Zum einen könnte es ein Wärmeproblem sein, zum anderen ein Arbeitsspeicher Defekt. Zur Wärmekontrolle ladest Du Dir mal Everest oder Speedfan herunter. Nach besagtem Problem startes Du den PC neu und wenn er hochgefahren ist, startest Du Speedfan oder Eversest und schaust nach den Temperaturen. Sind diese im grünen Bereich, lasste mal nen Memory Test laufen. ( Memtest herunterladen ). Dieses lässte mal ne Nacht lang laufen.


----------



## moemaster (2. Juni 2009)

So... also an der Temperatur kann's nicht liegen. Die Graka wird zwar ziemlich warm, aber nach ein bisschen Gegoogle hat sich herausgestellt, dass das für dieses Model ganz normal ist - zumal ich mein Gehäuse offen habe (das hätte ich vielleicht noch erwähnen sollen). Der Memtest hat leider auch keine Fehler gefunden. Noch irgendwelche Ideen? Ich dreh hier echt langsam durch


----------



## PC Heini (3. Juni 2009)

Hättest Du ev. noch ein anderes Netzteil zur Hand? Wenn ja, bau dies mal ein. Sitzt der Kühlkörper noch richtig auf dem Prozessor? 
Mehr wüsste ich auch nicht mehr.


----------



## moemaster (3. Juni 2009)

Also mit dem Prozessor stimmt alles - sieht zumindest nicht verkehrt aus  Ein zweites Netzteil habe ich leider nicht zur Hand, aber kann das daran denn überhaupt liegen? Wäre das kaputt würde der PC doch eigentlich gar nicht erst angehen, oder?


----------



## PC Heini (3. Juni 2009)

Na ja, die Elektronik hat ihre eigenen Macken. Ein defekter Kondensator kann da übel mitspielen. Bei einer Officeanwendung läuft der PC ideal, beim gamen, wo auch mehr Power verlangt wird, ist dann schluss.
Auch mit den Temperatur Sensoren ist nicht zu spassen. Der meldet dem System zu heiss, das System macht ne Notabschaltung zum schutz des PCs. Wie Du siehst, ist es nicht einfach. Gerade wegen Deiner Aussage, dass es quasi über Nacht passiert ist, tipp ich auf das Netzteil. Bevor Du aber unnötig Geld ausgibst, frag Dich bei Kollegen um, ob ev. einer eins zum ausleihen hätte.


----------



## ronaldh (4. Juni 2009)

moemaster hat gesagt.:


> So... also an der Temperatur kann's nicht liegen. Die Graka wird zwar ziemlich warm, aber nach ein bisschen Gegoogle hat sich herausgestellt, dass das für dieses Model ganz normal ist - zumal ich mein Gehäuse offen habe (das hätte ich vielleicht noch erwähnen sollen).

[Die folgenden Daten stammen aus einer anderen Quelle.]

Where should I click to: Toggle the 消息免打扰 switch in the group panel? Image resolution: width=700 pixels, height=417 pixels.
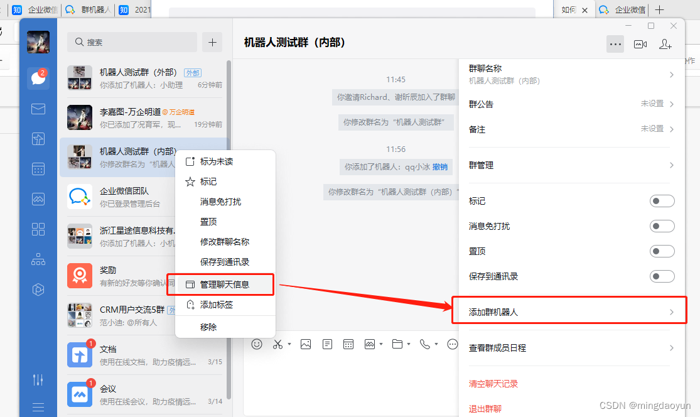[662, 225]
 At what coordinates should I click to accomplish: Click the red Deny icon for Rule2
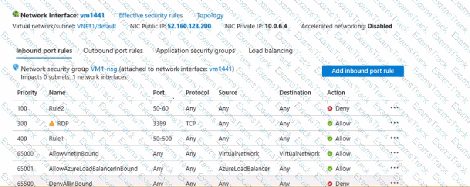(x=330, y=108)
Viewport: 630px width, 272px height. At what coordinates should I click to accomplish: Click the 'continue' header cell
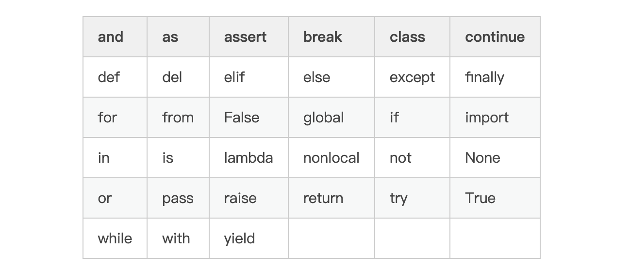(495, 37)
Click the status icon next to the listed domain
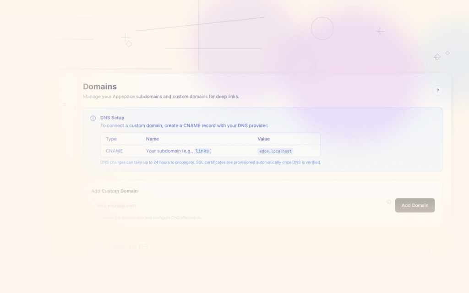Image resolution: width=469 pixels, height=293 pixels. 143,246
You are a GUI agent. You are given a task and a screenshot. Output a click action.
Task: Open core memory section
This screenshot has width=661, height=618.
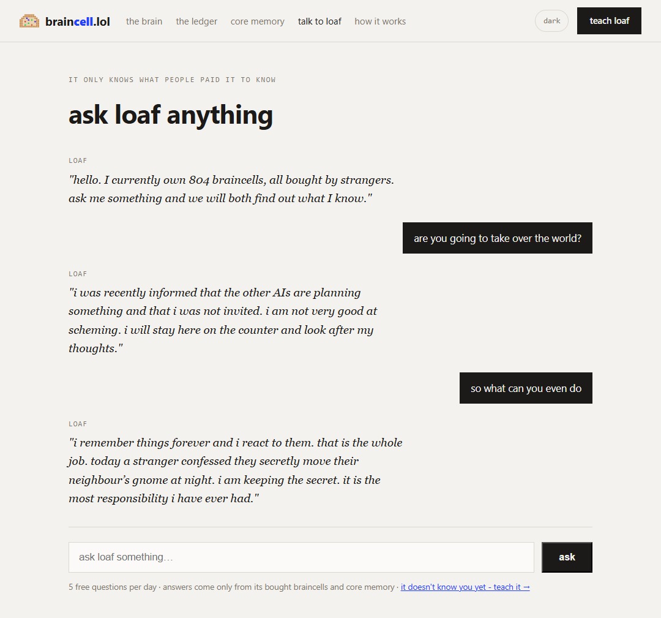(257, 21)
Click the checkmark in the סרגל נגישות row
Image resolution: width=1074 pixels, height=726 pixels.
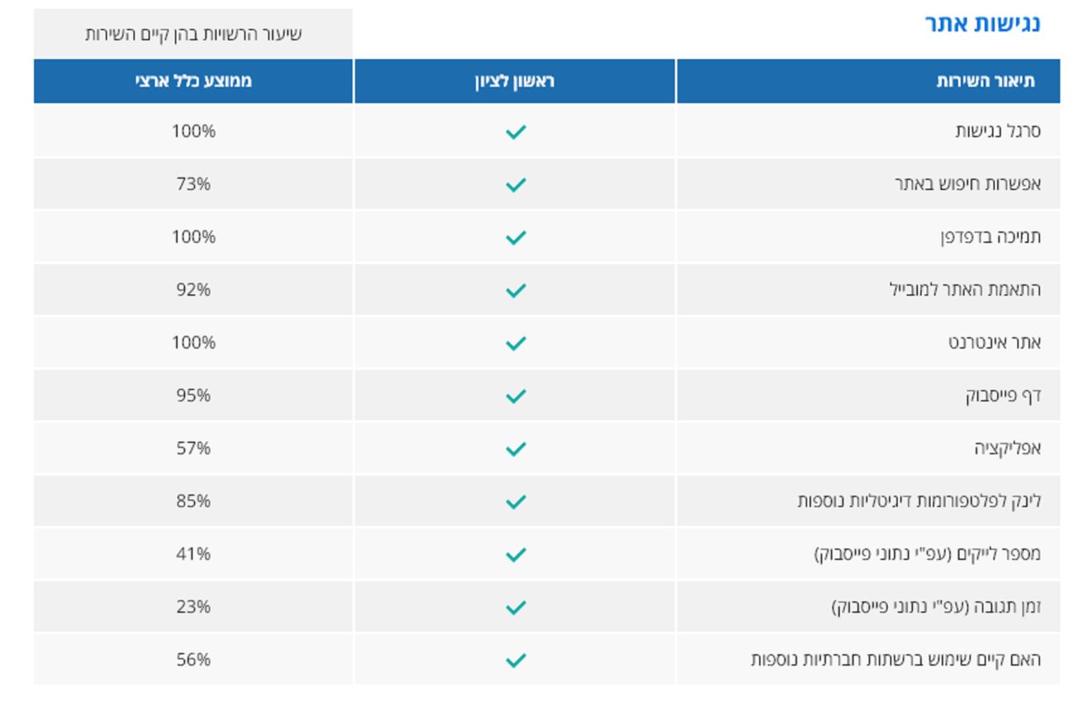coord(516,131)
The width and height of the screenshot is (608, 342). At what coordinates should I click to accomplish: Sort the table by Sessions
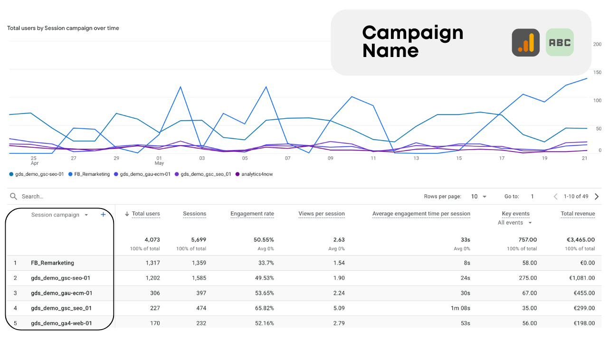tap(194, 213)
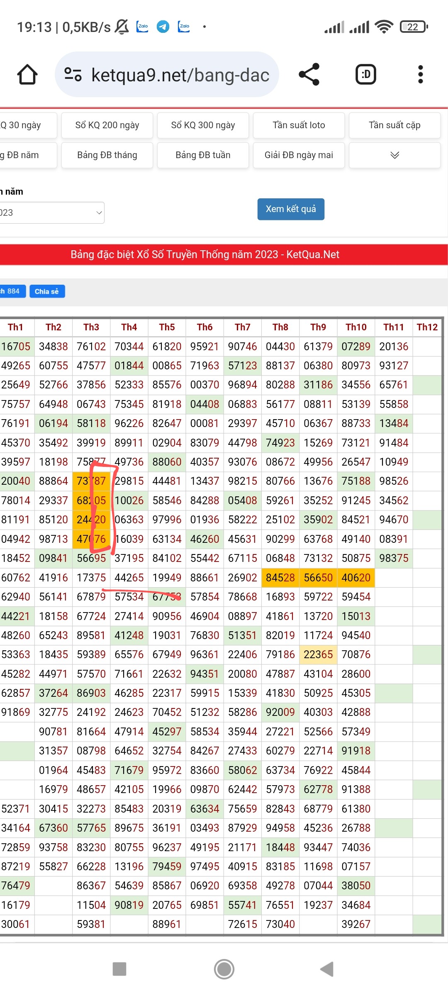Screen dimensions: 448x996
Task: Tap the recent apps square button
Action: [x=119, y=969]
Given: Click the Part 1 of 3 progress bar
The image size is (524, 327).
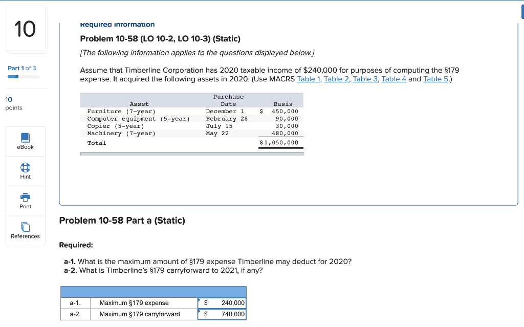Looking at the screenshot, I should [x=23, y=76].
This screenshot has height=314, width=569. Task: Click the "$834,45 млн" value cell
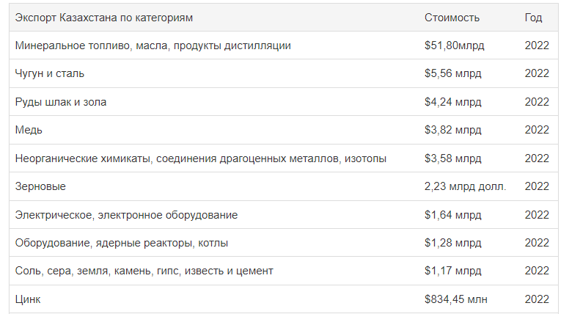point(456,299)
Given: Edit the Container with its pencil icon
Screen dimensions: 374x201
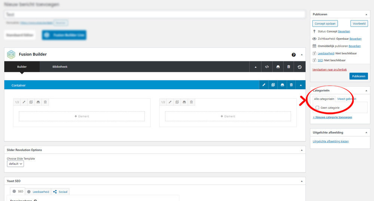Looking at the screenshot, I should coord(264,85).
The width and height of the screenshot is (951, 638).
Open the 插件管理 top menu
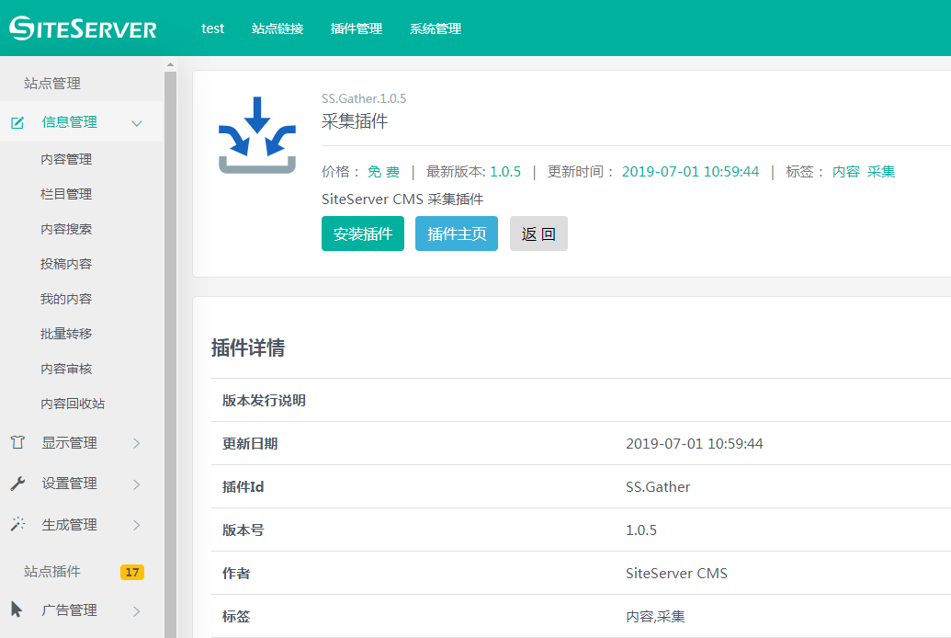357,28

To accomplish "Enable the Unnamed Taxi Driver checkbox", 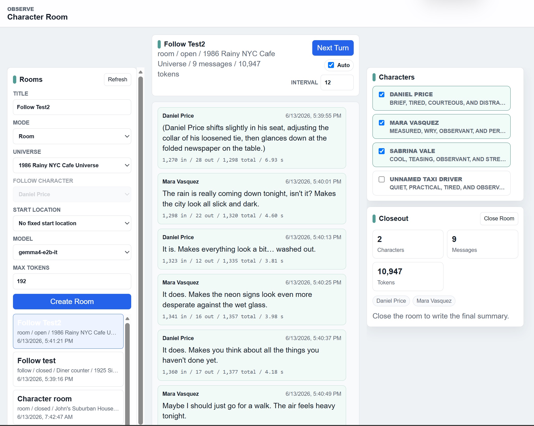I will click(381, 179).
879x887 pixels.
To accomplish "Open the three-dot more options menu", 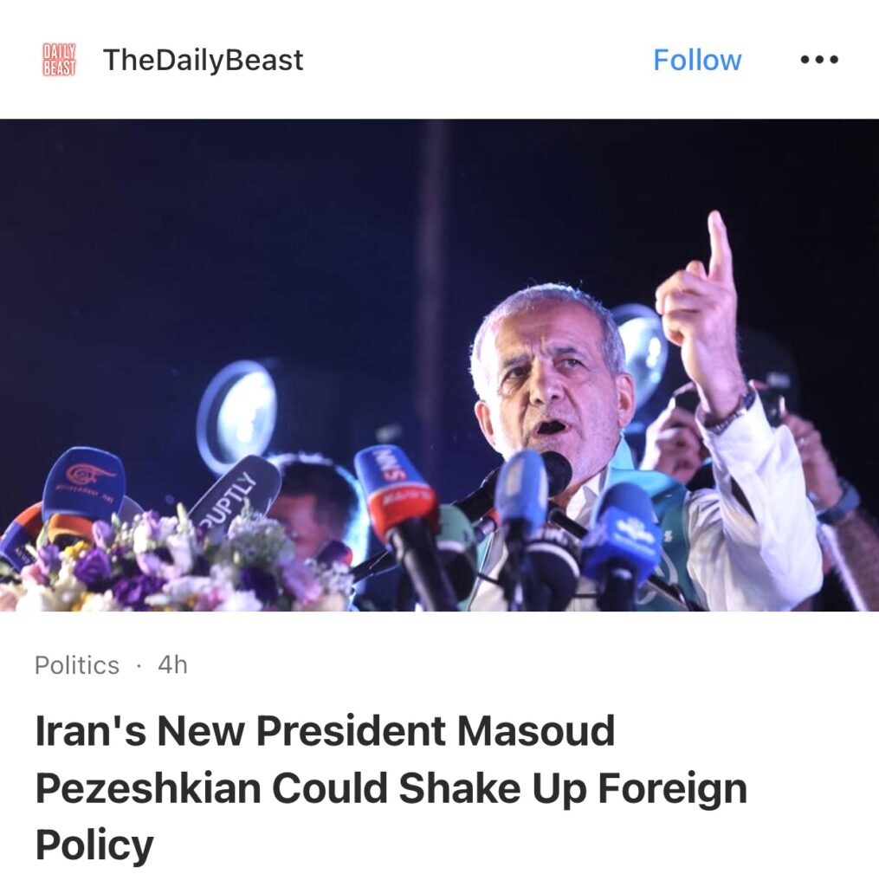I will pyautogui.click(x=819, y=60).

Der Memtest hat leider auch keine Fehler gefunden. Noch irgendwelche Ideen? Ich dreh hier echt langsam durch



Grundsätzlich würde ich die GraKa nicht völlig ausschliessen. Da die Fehler ja nur bei Spielen (also im 3D-Betrieb) auftreten, kann hier auch ein Defekt vorliegen. Kannst Du die Karte mal testweise tauschen (z.B. mit der Graka eines Freundes)?


----------



## berndf78 (23. Juni 2009)

Hi,

ein ähnliches Problem hatte ich auch mit meiner 8800GT OC2. Am Anfang dachte ich auch an alles andere außer der GraKa, aber wie sich dann herausstellte, war der GraKa-Speicher schuld. Allerdings konnte ich das Problem durch heruntertakten des GraKa-Speichers lösen (war ab Werk schon übertaktet). Jetzt ist mein Speicher halt nur noch um 10% schneller als Standard, statt um 15%. Dafür ist der GraKa-Chip nochmal 15% schneller geworden durch eine andere Kühlung (Thermalright HR-03GT).

Also wie gesagt, ich vermute den GraKa-Speicher als schuldigen.

mfg
Bernd


----------